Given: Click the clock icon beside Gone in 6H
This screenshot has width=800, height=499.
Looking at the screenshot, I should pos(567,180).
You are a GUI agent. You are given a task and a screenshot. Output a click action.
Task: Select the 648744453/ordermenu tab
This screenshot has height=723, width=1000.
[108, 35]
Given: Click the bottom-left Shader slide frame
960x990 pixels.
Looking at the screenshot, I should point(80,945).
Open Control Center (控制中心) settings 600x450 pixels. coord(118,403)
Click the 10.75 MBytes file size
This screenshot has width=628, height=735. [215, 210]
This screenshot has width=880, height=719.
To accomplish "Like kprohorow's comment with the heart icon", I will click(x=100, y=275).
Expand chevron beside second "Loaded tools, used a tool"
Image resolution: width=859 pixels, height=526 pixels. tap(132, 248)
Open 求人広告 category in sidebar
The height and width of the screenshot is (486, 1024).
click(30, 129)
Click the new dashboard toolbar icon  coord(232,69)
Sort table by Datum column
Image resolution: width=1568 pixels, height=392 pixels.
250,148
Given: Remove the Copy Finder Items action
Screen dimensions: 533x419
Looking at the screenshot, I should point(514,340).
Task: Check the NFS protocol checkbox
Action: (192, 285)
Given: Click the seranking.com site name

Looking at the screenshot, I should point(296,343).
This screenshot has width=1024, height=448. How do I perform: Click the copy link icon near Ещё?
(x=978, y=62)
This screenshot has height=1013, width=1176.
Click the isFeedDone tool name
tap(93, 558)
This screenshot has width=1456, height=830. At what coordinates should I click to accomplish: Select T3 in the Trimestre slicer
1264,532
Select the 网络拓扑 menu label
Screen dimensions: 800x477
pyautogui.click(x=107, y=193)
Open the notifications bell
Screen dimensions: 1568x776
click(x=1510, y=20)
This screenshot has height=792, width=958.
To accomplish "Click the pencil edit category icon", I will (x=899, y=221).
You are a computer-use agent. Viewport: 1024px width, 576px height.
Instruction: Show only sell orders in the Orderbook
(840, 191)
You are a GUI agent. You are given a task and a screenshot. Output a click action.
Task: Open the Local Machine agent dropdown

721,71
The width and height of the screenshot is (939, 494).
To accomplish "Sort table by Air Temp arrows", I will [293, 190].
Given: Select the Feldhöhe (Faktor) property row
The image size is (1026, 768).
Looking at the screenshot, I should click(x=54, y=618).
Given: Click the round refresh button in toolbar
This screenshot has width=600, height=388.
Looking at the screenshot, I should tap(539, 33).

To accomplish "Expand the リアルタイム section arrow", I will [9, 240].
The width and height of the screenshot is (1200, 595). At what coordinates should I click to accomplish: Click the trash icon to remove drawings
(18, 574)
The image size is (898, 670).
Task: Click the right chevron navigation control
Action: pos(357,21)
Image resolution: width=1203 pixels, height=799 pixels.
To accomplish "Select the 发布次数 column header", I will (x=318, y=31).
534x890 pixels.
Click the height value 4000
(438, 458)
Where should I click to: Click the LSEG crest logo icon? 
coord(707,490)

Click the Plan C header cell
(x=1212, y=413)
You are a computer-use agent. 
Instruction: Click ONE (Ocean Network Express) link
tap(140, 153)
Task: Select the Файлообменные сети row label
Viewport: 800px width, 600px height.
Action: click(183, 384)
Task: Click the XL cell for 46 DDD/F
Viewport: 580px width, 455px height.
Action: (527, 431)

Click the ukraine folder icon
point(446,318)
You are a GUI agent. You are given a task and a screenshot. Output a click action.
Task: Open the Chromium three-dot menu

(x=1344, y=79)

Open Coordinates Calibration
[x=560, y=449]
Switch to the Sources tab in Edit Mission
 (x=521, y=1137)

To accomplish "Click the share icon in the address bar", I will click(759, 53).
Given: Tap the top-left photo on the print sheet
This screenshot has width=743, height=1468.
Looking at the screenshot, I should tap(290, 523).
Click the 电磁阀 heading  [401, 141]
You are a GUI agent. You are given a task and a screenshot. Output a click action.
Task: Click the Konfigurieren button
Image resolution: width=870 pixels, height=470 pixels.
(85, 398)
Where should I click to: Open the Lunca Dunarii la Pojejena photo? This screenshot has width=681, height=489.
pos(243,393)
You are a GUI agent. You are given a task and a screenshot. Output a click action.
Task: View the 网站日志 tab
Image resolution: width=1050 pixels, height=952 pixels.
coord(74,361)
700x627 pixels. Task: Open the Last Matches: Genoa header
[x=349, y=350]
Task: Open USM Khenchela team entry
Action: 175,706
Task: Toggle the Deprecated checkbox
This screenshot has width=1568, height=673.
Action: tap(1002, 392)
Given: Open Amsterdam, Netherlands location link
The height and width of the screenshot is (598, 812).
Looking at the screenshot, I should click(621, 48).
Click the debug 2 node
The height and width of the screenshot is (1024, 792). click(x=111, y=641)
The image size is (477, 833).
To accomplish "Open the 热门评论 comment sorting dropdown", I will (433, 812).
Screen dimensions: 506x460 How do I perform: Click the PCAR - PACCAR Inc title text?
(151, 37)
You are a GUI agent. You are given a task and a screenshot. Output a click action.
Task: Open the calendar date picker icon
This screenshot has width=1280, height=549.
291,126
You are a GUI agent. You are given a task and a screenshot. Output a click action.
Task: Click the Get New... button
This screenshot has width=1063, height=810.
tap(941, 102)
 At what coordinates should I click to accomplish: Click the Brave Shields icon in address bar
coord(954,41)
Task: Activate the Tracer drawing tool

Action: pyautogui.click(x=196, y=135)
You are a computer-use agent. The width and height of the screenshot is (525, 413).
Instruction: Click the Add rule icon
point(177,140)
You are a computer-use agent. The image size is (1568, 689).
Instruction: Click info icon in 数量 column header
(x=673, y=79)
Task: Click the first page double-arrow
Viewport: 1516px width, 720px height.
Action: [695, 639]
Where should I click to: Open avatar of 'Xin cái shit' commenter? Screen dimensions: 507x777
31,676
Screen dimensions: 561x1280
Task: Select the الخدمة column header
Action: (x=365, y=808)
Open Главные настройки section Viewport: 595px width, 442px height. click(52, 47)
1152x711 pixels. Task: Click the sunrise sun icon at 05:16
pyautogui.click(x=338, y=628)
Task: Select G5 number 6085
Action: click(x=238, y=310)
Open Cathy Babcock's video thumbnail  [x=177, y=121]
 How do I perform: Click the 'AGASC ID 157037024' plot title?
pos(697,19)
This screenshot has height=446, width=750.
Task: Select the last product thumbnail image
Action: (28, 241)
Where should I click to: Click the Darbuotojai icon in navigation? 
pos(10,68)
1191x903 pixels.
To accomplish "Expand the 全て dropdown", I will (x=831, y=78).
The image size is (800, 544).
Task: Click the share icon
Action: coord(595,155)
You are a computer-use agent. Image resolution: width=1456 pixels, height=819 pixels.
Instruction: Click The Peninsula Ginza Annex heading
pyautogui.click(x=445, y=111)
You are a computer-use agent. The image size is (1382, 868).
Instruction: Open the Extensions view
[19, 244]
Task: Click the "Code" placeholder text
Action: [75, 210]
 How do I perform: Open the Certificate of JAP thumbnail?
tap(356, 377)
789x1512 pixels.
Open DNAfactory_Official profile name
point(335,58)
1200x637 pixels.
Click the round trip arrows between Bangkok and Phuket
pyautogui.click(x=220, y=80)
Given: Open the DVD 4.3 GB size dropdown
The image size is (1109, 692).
:::::
What is needed is a verbatim copy of the data, complete from first line to last.

Given: Click the clock icon beside Gone in 6H
This screenshot has width=800, height=499.
Looking at the screenshot, I should pos(567,180).
You are a GUI agent. You are given a task and a screenshot. Output a click action.
Task: Select the 648744453/ordermenu tab
This screenshot has height=723, width=1000.
[108, 35]
Given: Click the bottom-left Shader slide frame
960x990 pixels.
Looking at the screenshot, I should point(80,945).
Open Control Center (控制中心) settings 600x450 pixels. coord(118,403)
Click the 10.75 MBytes file size
This screenshot has width=628, height=735. [215, 210]
This screenshot has width=880, height=719.
To accomplish "Like kprohorow's comment with the heart icon", I will click(x=100, y=275).
Expand chevron beside second "Loaded tools, used a tool"
Image resolution: width=859 pixels, height=526 pixels. tap(132, 248)
Open 求人広告 category in sidebar
The height and width of the screenshot is (486, 1024).
click(30, 129)
Click the new dashboard toolbar icon  coord(232,69)
Sort table by Datum column
Image resolution: width=1568 pixels, height=392 pixels.
250,148
Given: Remove the Copy Finder Items action
Screen dimensions: 533x419
Looking at the screenshot, I should point(514,340).
Task: Check the NFS protocol checkbox
Action: (192, 285)
Given: Click the seranking.com site name

Looking at the screenshot, I should point(296,343).
This screenshot has width=1024, height=448. How do I perform: Click the copy link icon near Ещё?
(x=978, y=62)
This screenshot has height=1013, width=1176.
Click the isFeedDone tool name
tap(93, 558)
This screenshot has width=1456, height=830. At what coordinates should I click to accomplish: Select T3 in the Trimestre slicer
1264,532
Select the 网络拓扑 menu label
Screen dimensions: 800x477
pyautogui.click(x=107, y=193)
Open the notifications bell
Screen dimensions: 1568x776
click(x=1510, y=20)
This screenshot has height=792, width=958.
To accomplish "Click the pencil edit category icon", I will (x=899, y=221).
You are a computer-use agent. Viewport: 1024px width, 576px height.
Instruction: Show only sell orders in the Orderbook
(840, 191)
You are a GUI agent. You are given a task and a screenshot. Output a click action.
Task: Open the Local Machine agent dropdown

721,71
The width and height of the screenshot is (939, 494).
To accomplish "Sort table by Air Temp arrows", I will [293, 190].
Given: Select the Feldhöhe (Faktor) property row
The image size is (1026, 768).
Looking at the screenshot, I should click(x=54, y=618).
Given: Click the round refresh button in toolbar
This screenshot has width=600, height=388.
Looking at the screenshot, I should tap(539, 33).

To accomplish "Expand the リアルタイム section arrow", I will [9, 240].
The width and height of the screenshot is (1200, 595). At what coordinates should I click to accomplish: Click the trash icon to remove drawings
(18, 574)
The image size is (898, 670).
Task: Click the right chevron navigation control
Action: pos(357,21)
Image resolution: width=1203 pixels, height=799 pixels.
To accomplish "Select the 发布次数 column header", I will (x=318, y=31).
534x890 pixels.
Click the height value 4000
(438, 458)
Where should I click to: Click the LSEG crest logo icon? 
coord(707,490)

Click the Plan C header cell
(x=1212, y=413)
You are a computer-use agent. 
Instruction: Click ONE (Ocean Network Express) link
tap(140, 153)
Task: Select the Файлообменные сети row label
Viewport: 800px width, 600px height.
Action: click(183, 384)
Task: Click the XL cell for 46 DDD/F
Viewport: 580px width, 455px height.
Action: (527, 431)

Click the ukraine folder icon
point(446,318)
You are a GUI agent. You are given a task and a screenshot. Output a click action.
Task: Open the Chromium three-dot menu

(x=1344, y=79)

Open Coordinates Calibration
[x=560, y=449]
Switch to the Sources tab in Edit Mission
 (x=521, y=1137)

To accomplish "Click the share icon in the address bar", I will click(759, 53).
Given: Tap the top-left photo on the print sheet
This screenshot has width=743, height=1468.
Looking at the screenshot, I should tap(290, 523).
Click the 电磁阀 heading  [401, 141]
You are a GUI agent. You are given a task and a screenshot. Output a click action.
Task: Click the Konfigurieren button
Image resolution: width=870 pixels, height=470 pixels.
(85, 398)
Where should I click to: Open the Lunca Dunarii la Pojejena photo? This screenshot has width=681, height=489.
pos(243,393)
You are a GUI agent. You are given a task and a screenshot. Output a click action.
Task: View the 网站日志 tab
Image resolution: width=1050 pixels, height=952 pixels.
coord(74,361)
700x627 pixels. Task: Open the Last Matches: Genoa header
[x=349, y=350]
Task: Open USM Khenchela team entry
Action: 175,706
Task: Toggle the Deprecated checkbox
This screenshot has width=1568, height=673.
Action: tap(1002, 392)
Given: Open Amsterdam, Netherlands location link
The height and width of the screenshot is (598, 812).
Looking at the screenshot, I should click(621, 48).
Click the debug 2 node
The height and width of the screenshot is (1024, 792). click(x=111, y=641)
The image size is (477, 833).
To accomplish "Open the 热门评论 comment sorting dropdown", I will (433, 812).
Screen dimensions: 506x460 How do I perform: Click the PCAR - PACCAR Inc title text?
(151, 37)
You are a GUI agent. You are given a task and a screenshot. Output a click action.
Task: Open the calendar date picker icon
This screenshot has width=1280, height=549.
291,126
You are a GUI agent. You are given a task and a screenshot. Output a click action.
Task: Click the Get New... button
This screenshot has width=1063, height=810.
tap(941, 102)
 At what coordinates should I click to accomplish: Click the Brave Shields icon in address bar
coord(954,41)
Task: Activate the Tracer drawing tool

Action: pyautogui.click(x=196, y=135)
You are a computer-use agent. The width and height of the screenshot is (525, 413).
Instruction: Click the Add rule icon
point(177,140)
You are a computer-use agent. The image size is (1568, 689).
Instruction: Click info icon in 数量 column header
(x=673, y=79)
Task: Click the first page double-arrow
Viewport: 1516px width, 720px height.
Action: [695, 639]
Where should I click to: Open avatar of 'Xin cái shit' commenter? Screen dimensions: 507x777
31,676
Screen dimensions: 561x1280
Task: Select the الخدمة column header
Action: (x=365, y=808)
Open Главные настройки section Viewport: 595px width, 442px height. click(52, 47)
1152x711 pixels. Task: Click the sunrise sun icon at 05:16
pyautogui.click(x=338, y=628)
Task: Select G5 number 6085
Action: click(x=238, y=310)
Open Cathy Babcock's video thumbnail  [x=177, y=121]
 How do I perform: Click the 'AGASC ID 157037024' plot title?
pos(697,19)
This screenshot has height=446, width=750.
Task: Select the last product thumbnail image
Action: (28, 241)
Where should I click to: Click the Darbuotojai icon in navigation? 
pos(10,68)
1191x903 pixels.
To accomplish "Expand the 全て dropdown", I will (x=831, y=78).
The image size is (800, 544).
Task: Click the share icon
Action: coord(595,155)
You are a computer-use agent. Image resolution: width=1456 pixels, height=819 pixels.
Instruction: Click The Peninsula Ginza Annex heading
pyautogui.click(x=445, y=111)
You are a computer-use agent. The image size is (1382, 868).
Instruction: Open the Extensions view
[19, 244]
Task: Click the "Code" placeholder text
Action: [75, 210]
 How do I perform: Open the Certificate of JAP thumbnail?
tap(356, 377)
789x1512 pixels.
Open DNAfactory_Official profile name
point(335,58)
1200x637 pixels.
Click the round trip arrows between Bangkok and Phuket
pyautogui.click(x=220, y=80)
Given: Open the DVD 4.3 GB size dropdown
The image size is (1109, 692).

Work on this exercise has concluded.